Friday, July 29, 2005

Treading on eggshells

I've found myself having to tread on eggshells around people for a great deal of my life.

When I was a kid, I trod on eggshells around my father's rage. I trod on eggshells around my mother's fear. I trod on aggshells around my sister's anger.

When my girlfriend was raped, I trod on eggshells around her terror, then I trod on eggshells around her depression, then I trod on eggshells around her rage, too.

Treading on eggshells is so draining.

People call it "sensitivity", but it's treading on eggshells.

Yet who does it actually serve, to tread on eggshells? I mean, what's the real purpose of it? Is it so that we cater to the fears of the subject in a way that stops them blowing up, or actually having some kind of spiritual breakthrough?

I think so.

We tread on eggshells because we fear the backlash that comes from moving into a new reality. We tread on eggshells because we fear the loss of control that comes from saying and doing what we really feel.

Treading on eggshells is all about being inauthentic. That's what I've learned from my very painful times doing so. Treading on eggshells depletes the person doing it, and it doesn't serve the person who's being treated so carefully.

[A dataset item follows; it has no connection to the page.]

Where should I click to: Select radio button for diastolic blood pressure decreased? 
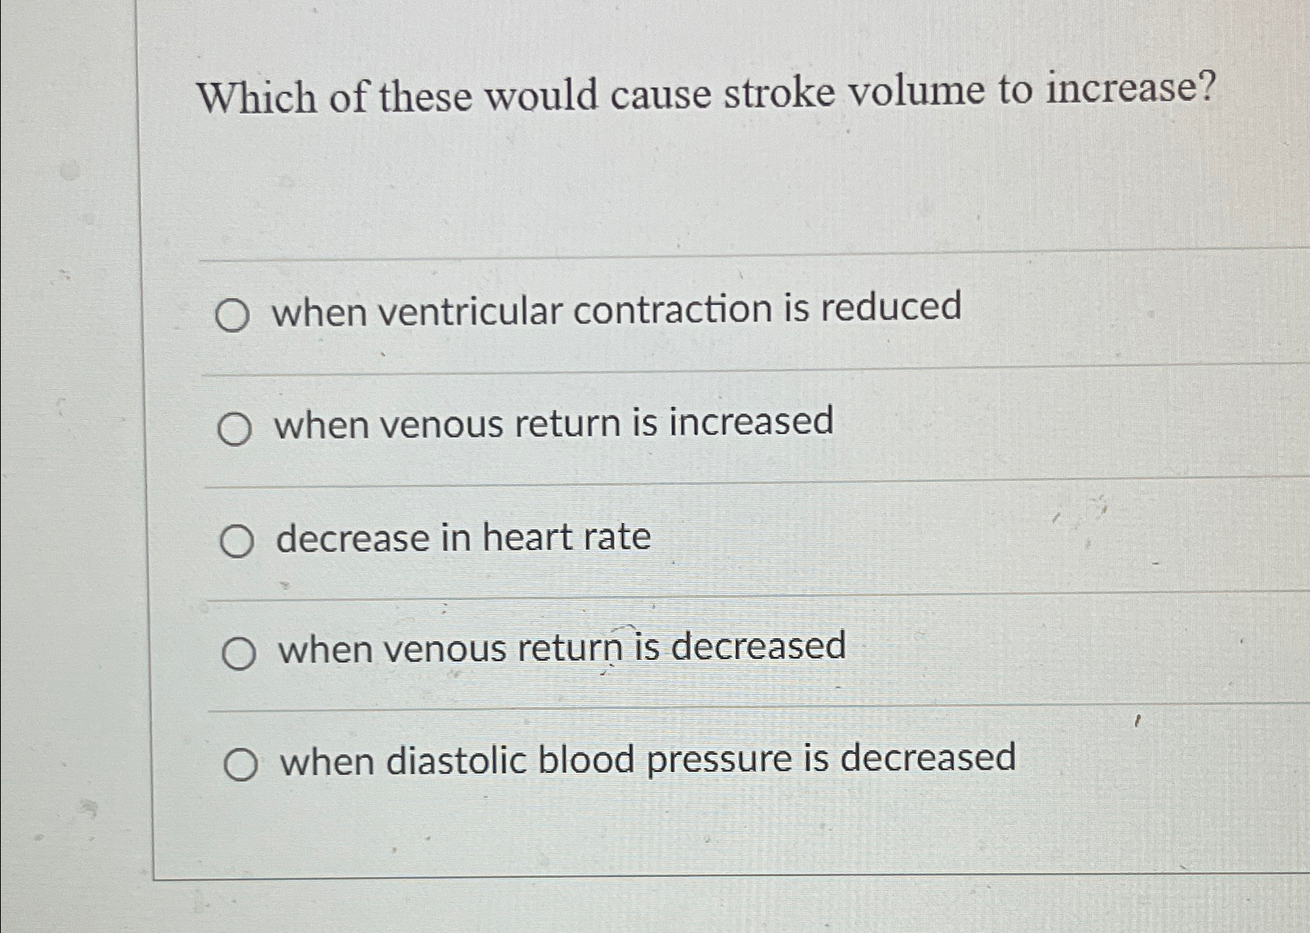tap(244, 763)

In some respects, I think that's the beauty of GU's candidness. I've had people say things to me that have been so direct, so in my face, that I've had to come to terms with things that no "friend" would dare say.

Because I think that's one of the main reasons we tread on eggshells. We don't actually do it for the person concerned, but for ourselves.

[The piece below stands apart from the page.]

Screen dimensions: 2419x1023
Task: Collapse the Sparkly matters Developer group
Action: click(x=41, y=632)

When we don't want to lose the relationship, we tread on eggshells around that person. But it doesn't actually serve them at all. In many respects, treading on eggshells is one of the most hurtful forms of patronisation, because it never allows the person to face what's going on for them, and allow them move on.

But we tread on eggshells because we see no other way. Inevitably, we tread on eggshells because we feel we're between the devil and the deep blue sea. We tread on eggshells because we feel we're damned if we do, and we're damned if we don't.

As a kid, I trod on eggshells around my father because I knew that if I offended him, he'd either ignore me, leave, or hit me. I trod on eggshells around my mother because I knew that if I was who I really was with her, she'd suck me into her misery even further, and I'd be lost.

Treading on eggshells taught me to wear a mask. Treading on eggshells taught me to go inside myslf. Treading on eggshells taught me to dissociate, to separate, to observe from a safe place.

When my ex was raped, that's when treading on eggshells was the greatest for me. That was when I could only ever be supportive, caring, loving, and perfect. I had no room to be anything else, for fear of unleasing her rage, or feelings so strong that I wouldn't know what to do with them. For years, I trod on eggshells around someone I had such great compassion for, such immense respect for, such profound love, but whom I knew just wasn't facing her true feelings.

All that treading on eggshells did was postpone something that each of us needed to deal with, eventually. That's all that treading on eggshells ever does.

I don't tread on eggshells any more, if I can help it.

2 comments:

Anonymous said...

Hi Jack - interesting points - i saw something today you may be interested in (or maybe not :) )

http://www.ebaumsworld.com/flash/rubberjohnny.html

(it's what they refer to as "not worksafe" - I've always wondered about that term, what if you work in a drugden or a pornography cinema)

Jack Lee said...

That really is gahastly.

Is it a baby?

It's something that should be on Joe Coleman's website or something.